* [Supplied material]:
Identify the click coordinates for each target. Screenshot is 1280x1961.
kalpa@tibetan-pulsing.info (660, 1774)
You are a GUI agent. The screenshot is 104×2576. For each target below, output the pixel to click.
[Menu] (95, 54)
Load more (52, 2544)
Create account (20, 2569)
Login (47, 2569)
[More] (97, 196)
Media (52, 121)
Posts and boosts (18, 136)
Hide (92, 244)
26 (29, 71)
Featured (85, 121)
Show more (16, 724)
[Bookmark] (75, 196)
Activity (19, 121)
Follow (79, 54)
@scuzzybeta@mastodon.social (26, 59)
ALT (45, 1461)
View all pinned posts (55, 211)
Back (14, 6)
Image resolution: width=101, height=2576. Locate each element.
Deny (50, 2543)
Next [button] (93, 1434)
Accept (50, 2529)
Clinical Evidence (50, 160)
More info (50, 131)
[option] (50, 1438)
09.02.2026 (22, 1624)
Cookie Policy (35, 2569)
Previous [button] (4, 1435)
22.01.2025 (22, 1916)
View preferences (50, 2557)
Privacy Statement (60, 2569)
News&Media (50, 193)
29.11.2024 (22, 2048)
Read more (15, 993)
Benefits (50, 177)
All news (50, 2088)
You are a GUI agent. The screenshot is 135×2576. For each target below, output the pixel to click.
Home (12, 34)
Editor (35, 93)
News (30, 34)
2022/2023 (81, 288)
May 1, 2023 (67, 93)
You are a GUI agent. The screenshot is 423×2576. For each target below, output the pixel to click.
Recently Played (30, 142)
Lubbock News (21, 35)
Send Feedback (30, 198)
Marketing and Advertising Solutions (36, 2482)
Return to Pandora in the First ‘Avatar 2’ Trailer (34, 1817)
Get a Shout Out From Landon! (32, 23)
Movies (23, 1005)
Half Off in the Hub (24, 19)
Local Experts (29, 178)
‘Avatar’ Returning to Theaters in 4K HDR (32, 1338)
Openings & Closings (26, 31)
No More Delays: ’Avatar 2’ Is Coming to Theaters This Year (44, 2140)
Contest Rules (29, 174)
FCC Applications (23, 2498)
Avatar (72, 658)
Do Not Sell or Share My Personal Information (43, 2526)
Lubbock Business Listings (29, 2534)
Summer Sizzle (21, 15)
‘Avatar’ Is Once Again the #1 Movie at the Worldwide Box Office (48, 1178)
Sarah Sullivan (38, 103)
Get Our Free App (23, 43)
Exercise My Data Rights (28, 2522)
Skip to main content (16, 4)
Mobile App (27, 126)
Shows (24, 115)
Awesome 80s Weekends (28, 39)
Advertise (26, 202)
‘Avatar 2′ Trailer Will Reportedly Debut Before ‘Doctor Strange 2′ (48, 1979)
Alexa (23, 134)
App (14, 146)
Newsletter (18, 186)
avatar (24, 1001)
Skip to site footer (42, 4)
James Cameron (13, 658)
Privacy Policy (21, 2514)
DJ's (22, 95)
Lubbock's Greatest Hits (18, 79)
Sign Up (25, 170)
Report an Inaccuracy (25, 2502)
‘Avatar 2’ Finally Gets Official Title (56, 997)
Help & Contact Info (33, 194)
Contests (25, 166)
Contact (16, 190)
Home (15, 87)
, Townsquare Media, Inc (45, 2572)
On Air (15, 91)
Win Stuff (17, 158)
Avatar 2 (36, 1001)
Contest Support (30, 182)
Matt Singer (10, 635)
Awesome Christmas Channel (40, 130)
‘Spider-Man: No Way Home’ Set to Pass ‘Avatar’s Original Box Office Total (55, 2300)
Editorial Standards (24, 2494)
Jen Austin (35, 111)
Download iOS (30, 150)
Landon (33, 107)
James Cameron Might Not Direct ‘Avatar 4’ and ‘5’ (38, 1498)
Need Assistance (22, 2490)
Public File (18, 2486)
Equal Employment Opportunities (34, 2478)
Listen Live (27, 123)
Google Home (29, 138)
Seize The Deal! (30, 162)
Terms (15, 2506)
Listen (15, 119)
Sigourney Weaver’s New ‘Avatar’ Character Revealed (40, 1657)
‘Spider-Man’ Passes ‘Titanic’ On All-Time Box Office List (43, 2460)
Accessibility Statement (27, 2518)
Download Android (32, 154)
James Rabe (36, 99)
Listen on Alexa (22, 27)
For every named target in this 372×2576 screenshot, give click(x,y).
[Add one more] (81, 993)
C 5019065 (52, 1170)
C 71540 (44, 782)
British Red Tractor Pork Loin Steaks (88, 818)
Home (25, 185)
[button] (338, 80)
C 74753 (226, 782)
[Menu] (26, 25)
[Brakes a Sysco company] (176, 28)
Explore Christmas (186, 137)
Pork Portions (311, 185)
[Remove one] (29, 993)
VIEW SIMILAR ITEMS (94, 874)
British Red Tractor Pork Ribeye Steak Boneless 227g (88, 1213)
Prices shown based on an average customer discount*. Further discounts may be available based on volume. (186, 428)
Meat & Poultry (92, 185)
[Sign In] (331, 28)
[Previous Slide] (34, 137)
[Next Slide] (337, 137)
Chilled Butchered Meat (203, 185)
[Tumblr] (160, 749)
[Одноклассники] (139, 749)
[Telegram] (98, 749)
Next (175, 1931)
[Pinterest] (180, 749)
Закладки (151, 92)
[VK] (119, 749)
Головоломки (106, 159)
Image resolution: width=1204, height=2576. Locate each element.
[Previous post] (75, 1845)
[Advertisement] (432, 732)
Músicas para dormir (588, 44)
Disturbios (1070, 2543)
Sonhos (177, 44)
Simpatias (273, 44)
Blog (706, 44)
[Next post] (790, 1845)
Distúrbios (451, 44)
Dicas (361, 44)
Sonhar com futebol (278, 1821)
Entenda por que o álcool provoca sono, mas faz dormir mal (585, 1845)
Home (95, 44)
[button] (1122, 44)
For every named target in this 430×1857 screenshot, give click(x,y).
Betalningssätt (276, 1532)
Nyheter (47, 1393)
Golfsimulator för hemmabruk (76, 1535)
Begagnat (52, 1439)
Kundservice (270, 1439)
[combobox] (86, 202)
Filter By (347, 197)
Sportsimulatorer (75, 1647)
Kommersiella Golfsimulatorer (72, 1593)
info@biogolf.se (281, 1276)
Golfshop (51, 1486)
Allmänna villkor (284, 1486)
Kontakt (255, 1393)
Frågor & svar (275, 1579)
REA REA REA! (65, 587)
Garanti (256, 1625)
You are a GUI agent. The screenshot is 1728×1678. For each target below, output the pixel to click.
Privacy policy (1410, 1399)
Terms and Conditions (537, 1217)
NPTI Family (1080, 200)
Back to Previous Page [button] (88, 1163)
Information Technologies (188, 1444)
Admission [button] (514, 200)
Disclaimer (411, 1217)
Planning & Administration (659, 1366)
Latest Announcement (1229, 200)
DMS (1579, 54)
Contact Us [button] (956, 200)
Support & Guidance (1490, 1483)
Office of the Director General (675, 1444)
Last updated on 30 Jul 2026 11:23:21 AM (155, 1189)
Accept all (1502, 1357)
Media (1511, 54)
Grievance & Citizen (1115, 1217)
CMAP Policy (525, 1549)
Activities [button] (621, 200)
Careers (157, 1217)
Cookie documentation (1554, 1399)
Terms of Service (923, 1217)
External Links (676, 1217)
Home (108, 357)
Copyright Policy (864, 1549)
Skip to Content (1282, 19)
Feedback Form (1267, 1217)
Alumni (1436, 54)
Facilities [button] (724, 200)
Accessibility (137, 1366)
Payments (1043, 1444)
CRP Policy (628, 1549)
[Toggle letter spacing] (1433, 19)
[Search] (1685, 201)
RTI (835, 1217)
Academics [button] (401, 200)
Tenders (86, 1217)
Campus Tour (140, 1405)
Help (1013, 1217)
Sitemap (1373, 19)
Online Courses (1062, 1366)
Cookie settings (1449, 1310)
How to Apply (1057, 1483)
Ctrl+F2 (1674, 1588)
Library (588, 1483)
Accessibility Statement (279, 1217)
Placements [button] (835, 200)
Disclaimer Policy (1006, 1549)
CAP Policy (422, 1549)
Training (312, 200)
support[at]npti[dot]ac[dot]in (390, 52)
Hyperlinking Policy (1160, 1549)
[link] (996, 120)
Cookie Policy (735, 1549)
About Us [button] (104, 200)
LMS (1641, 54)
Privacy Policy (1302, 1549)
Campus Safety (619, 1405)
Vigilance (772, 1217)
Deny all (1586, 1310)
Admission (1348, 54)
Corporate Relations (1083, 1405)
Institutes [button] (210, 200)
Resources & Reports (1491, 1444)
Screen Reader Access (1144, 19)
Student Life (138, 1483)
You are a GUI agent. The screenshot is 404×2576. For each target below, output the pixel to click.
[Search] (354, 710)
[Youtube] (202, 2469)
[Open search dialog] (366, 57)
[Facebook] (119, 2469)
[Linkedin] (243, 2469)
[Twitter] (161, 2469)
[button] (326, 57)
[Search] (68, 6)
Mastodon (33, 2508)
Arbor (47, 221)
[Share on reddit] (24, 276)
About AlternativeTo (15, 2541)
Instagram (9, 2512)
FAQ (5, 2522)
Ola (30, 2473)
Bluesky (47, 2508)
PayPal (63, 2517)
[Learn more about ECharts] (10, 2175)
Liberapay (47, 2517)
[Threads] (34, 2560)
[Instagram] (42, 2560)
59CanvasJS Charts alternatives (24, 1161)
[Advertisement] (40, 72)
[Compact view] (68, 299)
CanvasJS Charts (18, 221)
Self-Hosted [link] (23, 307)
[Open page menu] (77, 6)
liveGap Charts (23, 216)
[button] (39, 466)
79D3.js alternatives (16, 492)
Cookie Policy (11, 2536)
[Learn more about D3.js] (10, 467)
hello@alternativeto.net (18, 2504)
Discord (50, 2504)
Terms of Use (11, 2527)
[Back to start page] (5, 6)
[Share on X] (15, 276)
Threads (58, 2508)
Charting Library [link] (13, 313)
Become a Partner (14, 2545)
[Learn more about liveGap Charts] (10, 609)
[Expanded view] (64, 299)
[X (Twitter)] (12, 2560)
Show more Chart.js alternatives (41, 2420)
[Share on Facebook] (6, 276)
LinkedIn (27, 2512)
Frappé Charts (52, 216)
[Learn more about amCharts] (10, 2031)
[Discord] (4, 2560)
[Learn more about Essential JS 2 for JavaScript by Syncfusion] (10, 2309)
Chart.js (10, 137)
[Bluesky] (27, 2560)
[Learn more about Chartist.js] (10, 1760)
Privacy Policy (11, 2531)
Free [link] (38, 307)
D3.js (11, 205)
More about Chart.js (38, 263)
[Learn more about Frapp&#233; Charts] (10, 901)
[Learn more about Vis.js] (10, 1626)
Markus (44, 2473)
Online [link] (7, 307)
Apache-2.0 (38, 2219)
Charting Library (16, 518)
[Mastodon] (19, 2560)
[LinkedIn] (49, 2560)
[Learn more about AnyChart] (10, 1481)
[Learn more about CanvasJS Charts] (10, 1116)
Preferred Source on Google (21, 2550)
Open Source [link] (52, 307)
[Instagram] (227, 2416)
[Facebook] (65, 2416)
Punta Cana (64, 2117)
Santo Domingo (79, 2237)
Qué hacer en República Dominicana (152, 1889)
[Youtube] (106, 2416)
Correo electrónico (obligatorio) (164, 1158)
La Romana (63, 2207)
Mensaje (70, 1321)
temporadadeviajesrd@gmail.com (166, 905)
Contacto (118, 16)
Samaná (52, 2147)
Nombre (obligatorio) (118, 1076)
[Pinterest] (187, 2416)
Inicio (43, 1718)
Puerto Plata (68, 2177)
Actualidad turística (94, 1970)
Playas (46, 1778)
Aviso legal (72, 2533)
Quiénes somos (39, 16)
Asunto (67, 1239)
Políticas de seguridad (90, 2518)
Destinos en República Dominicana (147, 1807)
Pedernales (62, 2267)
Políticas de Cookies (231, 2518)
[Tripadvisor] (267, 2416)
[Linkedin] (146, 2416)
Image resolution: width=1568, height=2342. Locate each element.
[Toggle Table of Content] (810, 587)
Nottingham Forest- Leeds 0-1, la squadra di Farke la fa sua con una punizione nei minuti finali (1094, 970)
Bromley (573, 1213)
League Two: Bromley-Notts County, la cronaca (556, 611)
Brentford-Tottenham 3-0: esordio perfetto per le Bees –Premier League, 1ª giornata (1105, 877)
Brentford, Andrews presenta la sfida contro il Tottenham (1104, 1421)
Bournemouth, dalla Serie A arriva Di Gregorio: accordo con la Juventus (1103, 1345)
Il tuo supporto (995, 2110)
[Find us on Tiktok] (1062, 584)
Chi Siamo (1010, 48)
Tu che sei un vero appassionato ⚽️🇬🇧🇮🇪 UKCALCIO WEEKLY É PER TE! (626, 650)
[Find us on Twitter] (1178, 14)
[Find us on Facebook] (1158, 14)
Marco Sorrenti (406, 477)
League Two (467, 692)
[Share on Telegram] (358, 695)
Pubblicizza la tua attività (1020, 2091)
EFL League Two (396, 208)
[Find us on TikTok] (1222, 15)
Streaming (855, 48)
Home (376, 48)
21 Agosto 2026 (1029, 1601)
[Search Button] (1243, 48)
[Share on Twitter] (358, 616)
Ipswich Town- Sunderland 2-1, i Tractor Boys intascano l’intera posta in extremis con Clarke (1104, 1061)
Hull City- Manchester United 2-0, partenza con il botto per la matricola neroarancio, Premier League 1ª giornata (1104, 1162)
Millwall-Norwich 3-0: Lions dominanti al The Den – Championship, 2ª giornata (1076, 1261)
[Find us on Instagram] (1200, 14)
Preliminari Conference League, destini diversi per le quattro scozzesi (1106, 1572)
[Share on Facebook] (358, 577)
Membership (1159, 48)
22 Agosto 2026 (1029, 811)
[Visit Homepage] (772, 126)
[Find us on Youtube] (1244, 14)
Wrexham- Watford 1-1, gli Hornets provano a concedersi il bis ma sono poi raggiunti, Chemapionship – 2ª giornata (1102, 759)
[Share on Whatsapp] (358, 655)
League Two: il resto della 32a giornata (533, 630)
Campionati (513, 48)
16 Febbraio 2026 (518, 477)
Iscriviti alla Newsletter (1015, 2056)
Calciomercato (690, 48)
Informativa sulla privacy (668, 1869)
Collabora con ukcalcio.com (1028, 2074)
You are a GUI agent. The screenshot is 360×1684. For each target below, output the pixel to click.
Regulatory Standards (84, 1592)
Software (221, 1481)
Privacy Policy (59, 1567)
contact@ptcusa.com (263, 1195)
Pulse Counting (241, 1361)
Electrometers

* [What to work on]:
Reproduce verbatim only this range: the first line of the material through the line that contains "[Bookmark] (75, 196)", inclusive.

* [Task answer]:
Identify the click coordinates for each target. Screenshot is 1280x1961.
kalpa@tibetan-pulsing.info (660, 1774)
You are a GUI agent. The screenshot is 104×2576. For each target below, output the pixel to click.
[Menu] (95, 54)
Load more (52, 2544)
Create account (20, 2569)
Login (47, 2569)
[More] (97, 196)
Media (52, 121)
Posts and boosts (18, 136)
Hide (92, 244)
26 (29, 71)
Featured (85, 121)
Show more (16, 724)
[Bookmark] (75, 196)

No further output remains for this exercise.